> **INSTRUCTIONS TO FOLLOW**: From the material below, extract every line that contains the string "return" and copy each such line in full.

> **PROVIDED DATA**:
▬▬▬
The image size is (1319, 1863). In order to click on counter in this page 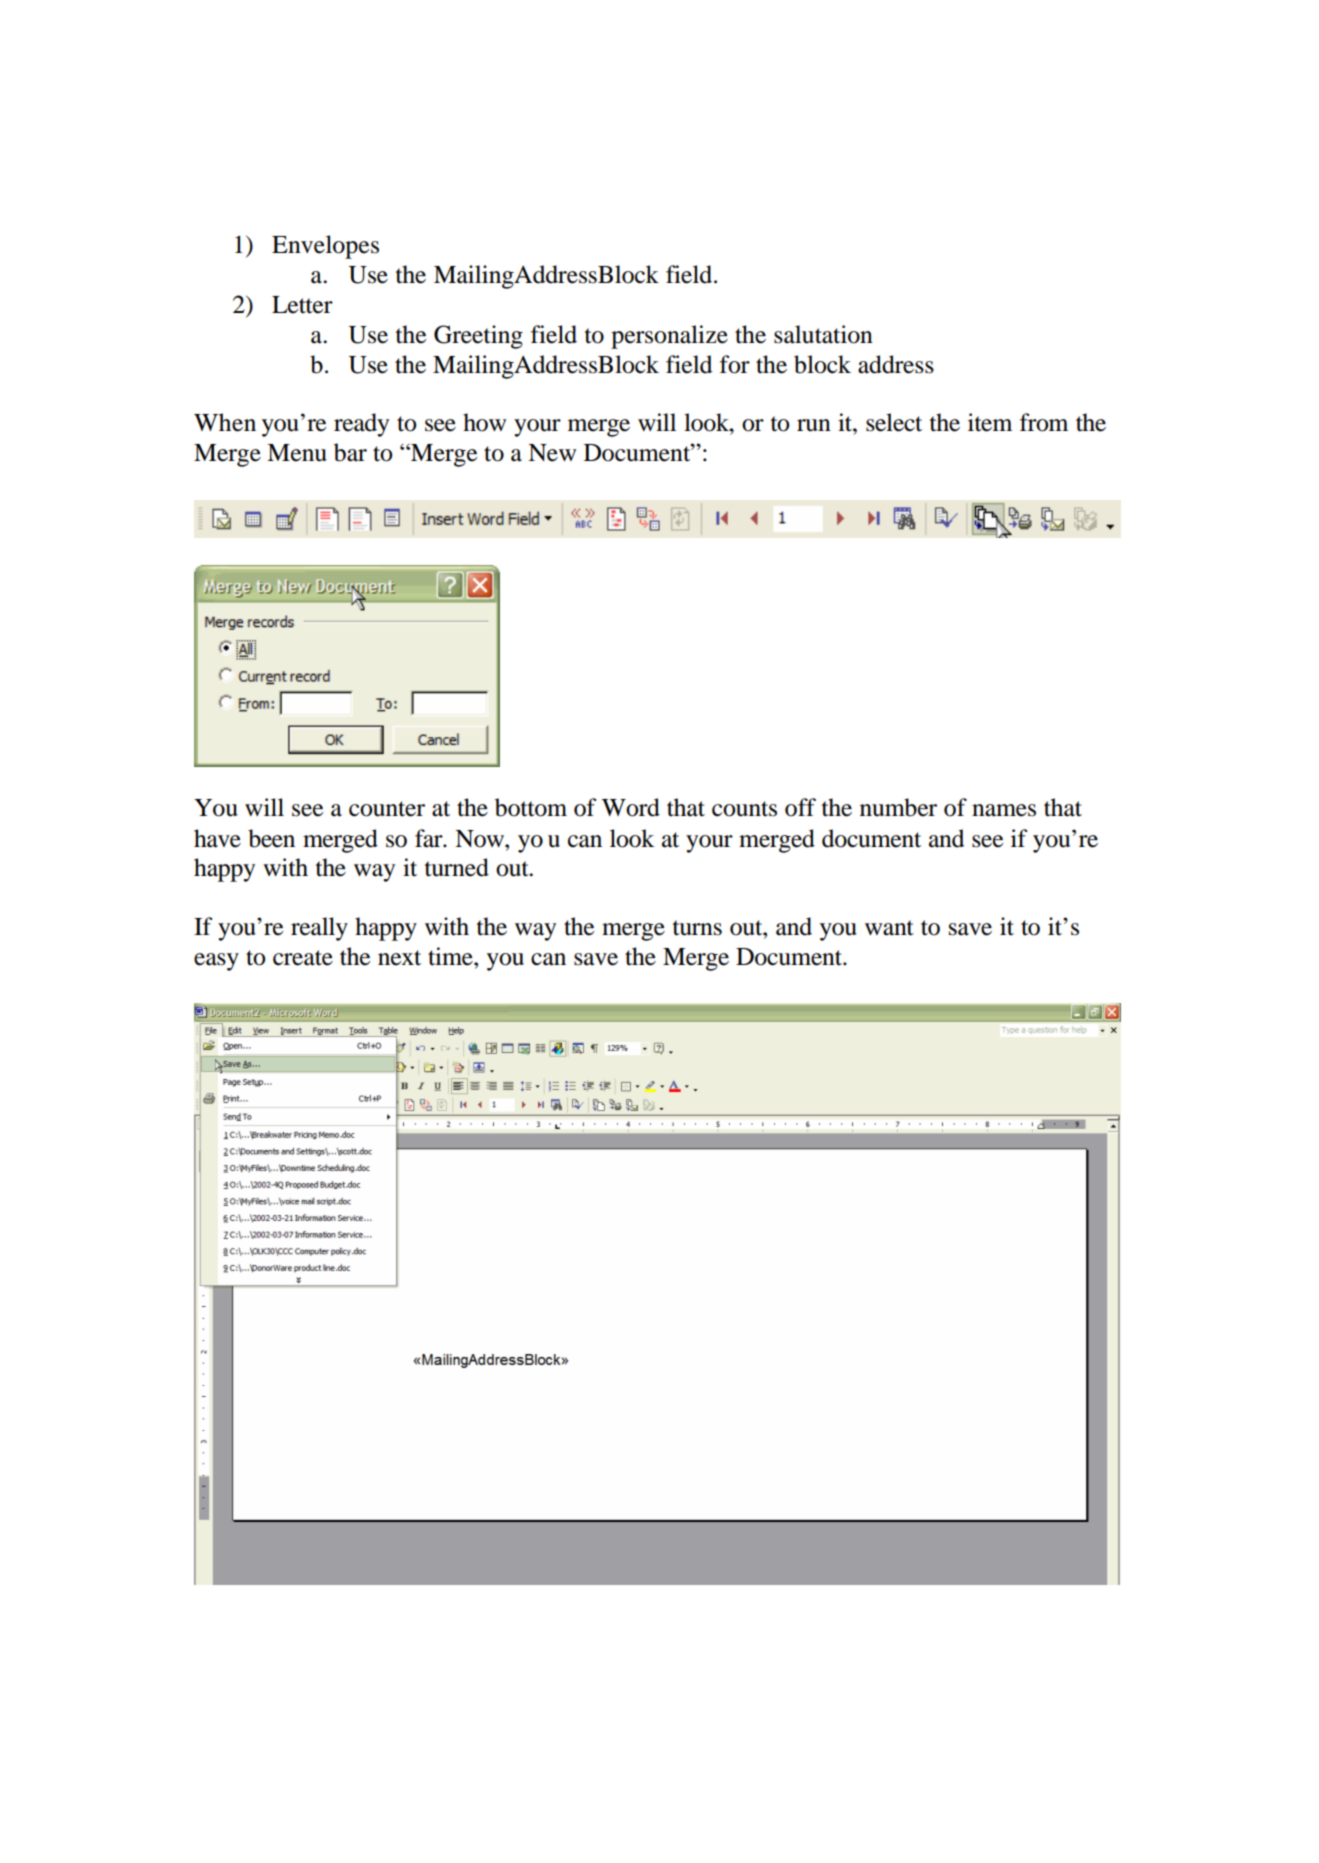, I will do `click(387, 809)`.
▬▬▬
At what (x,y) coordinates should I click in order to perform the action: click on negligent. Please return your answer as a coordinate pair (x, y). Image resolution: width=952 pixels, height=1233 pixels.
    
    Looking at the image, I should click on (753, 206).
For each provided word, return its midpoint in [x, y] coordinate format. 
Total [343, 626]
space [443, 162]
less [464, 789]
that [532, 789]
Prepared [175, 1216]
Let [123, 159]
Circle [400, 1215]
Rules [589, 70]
▬▬▬
> **IN RESPONSE**:
At what (x,y) coordinates should I click in order to perform the action: click on negligent. Please return your answer as a coordinate pair (x, y). Image resolution: width=952 pixels, height=1233 pixels.
For each provided word, return its midpoint in [x, y] coordinate format. 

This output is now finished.